Page extract:
--- START ---
Defining ‘Security’ in today’s time: An Analysis of Article XXI of the GATT, 1994

Security as a concept has managed to evade definition within international law, yet it is a concept which features extensively in International Law.[1] Under the WTO system of international trade relations and dispute settlement,[2] contracting nations agreed to give up specific dimensions of their state sovereignty in order to contribute towards international trade liberalisation. Yet, under the […]

Pival Peddireddi, Umang Bhat Nair

December 2, 2022 13 min read
Share:

Security as a concept has managed to evade definition within international law, yet it is a concept which features extensively in International Law.[1] Under the WTO system of international trade relations and dispute settlement,[2] contracting nations agreed to give up specific dimensions of their state sovereignty in order to contribute towards international trade liberalisation. Yet, under the same rules based system, there exist exceptions wherein contracting parties may take measures despite them being antithetical to trade liberalisation if such measures qualify certain criteria.[3] This post examines the Security Exception enshrined under Article XXI of the GATT, 1994 and attempts to determine the place for ‘security’ as a concept in international trade law jurisprudence by, first, exploring the concept’s evolving understanding in contemporary times and then, scrutinising current jurisprudence around Article XXI. This is done by analysing the WTO Panel’s decision in Russia – Traffic in Transit. Through this analysis, the authors wish to provide guidance on two questions, namely:

  1. What are the current requirements for a successful invocation of the ‘security exception’ before the WTO?
  2. Is the Panel’s decision in Russia – Traffic in Transit in line with the spirit of the GATT as envisaged at the time of drafting?
--- END ---
Request: Continue the post on the GATT security exception from the point where it stops.

Data shown:
--- START ---
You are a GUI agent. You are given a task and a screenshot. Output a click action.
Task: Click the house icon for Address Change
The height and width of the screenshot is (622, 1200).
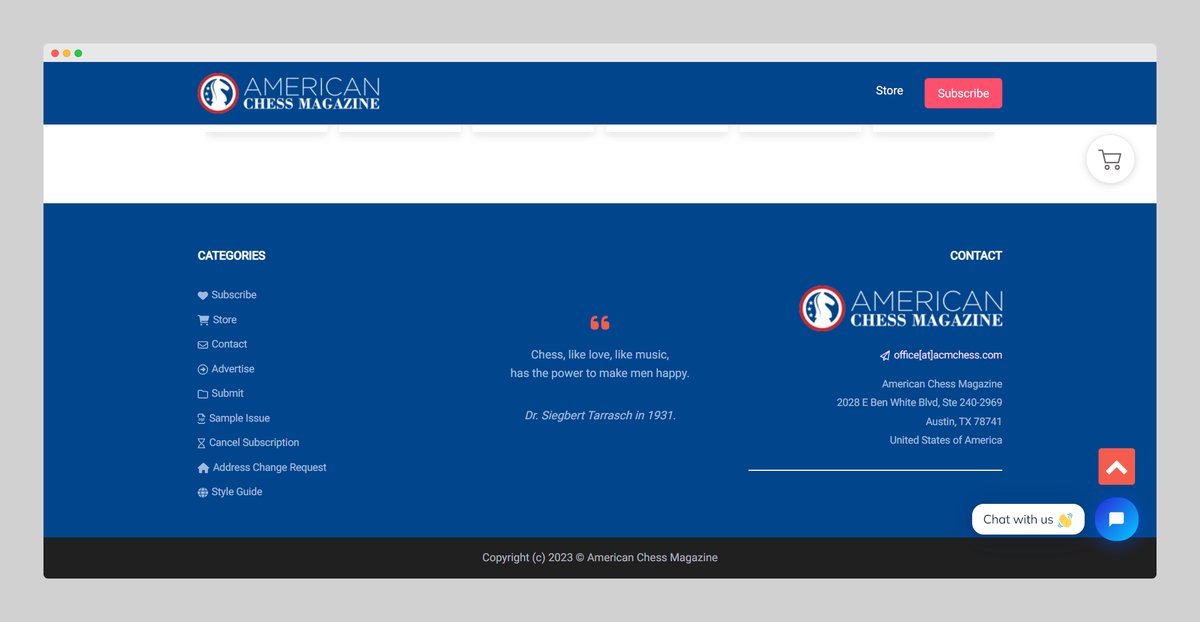203,468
--- END ---
Result of the exercise:
Conceptualising ‘Security’

The narrow, militarised conceptualisation of security prevalent earlier has become virtually non-existent today. The evolution of ‘security’ has progressed largely due to the adoption of a more liberal interpretation of security at the individual and international levels; the gradual drifting away from looking at security only from the national perspective. The Copenhagen school identifies that while the ‘reference object’ for security has historically been the state, more recent security agendas have revolved around ‘collective concepts’.[4] Even when security is conceptualised broadly, it is largely concerned with the security of the state. Framing of certain security concerns of humans, in general, as security concerns of states, in specific, allows the the state to use its power to protect itself under the guise of protection of its citizens or other humans.

Security, then, may best be understood through Arnold Wolfers’ conceptualisation as something which ‘may not have any precise meaning at all’. However, he does specify two distinct dimensions within security: objective and subjective dimensions, which allow for a specified set of values a state may pursue to attain security.[5] Notwithstanding this, a formulation through this perspective places no limits on what would qualify as security. This poses specific problems for WTO jurisprudence due to the exemption under Art. XXI(b)(iii) for actions taken to protect a member’s “essential security interests” in times of “war or other emergency in international relations”.

Looking into the Travaux Preparatoires

Although it is cautioned that the importance of preparatory materials must not be overestimated,[6] they do provide us with insight for ascertaining common intent among the negotiators, albeit limited. Hence, it is not surprising that the preparatory materials surrounding ‘security’ were quoted extensively by the Panel in Russia – Traffic in Transit.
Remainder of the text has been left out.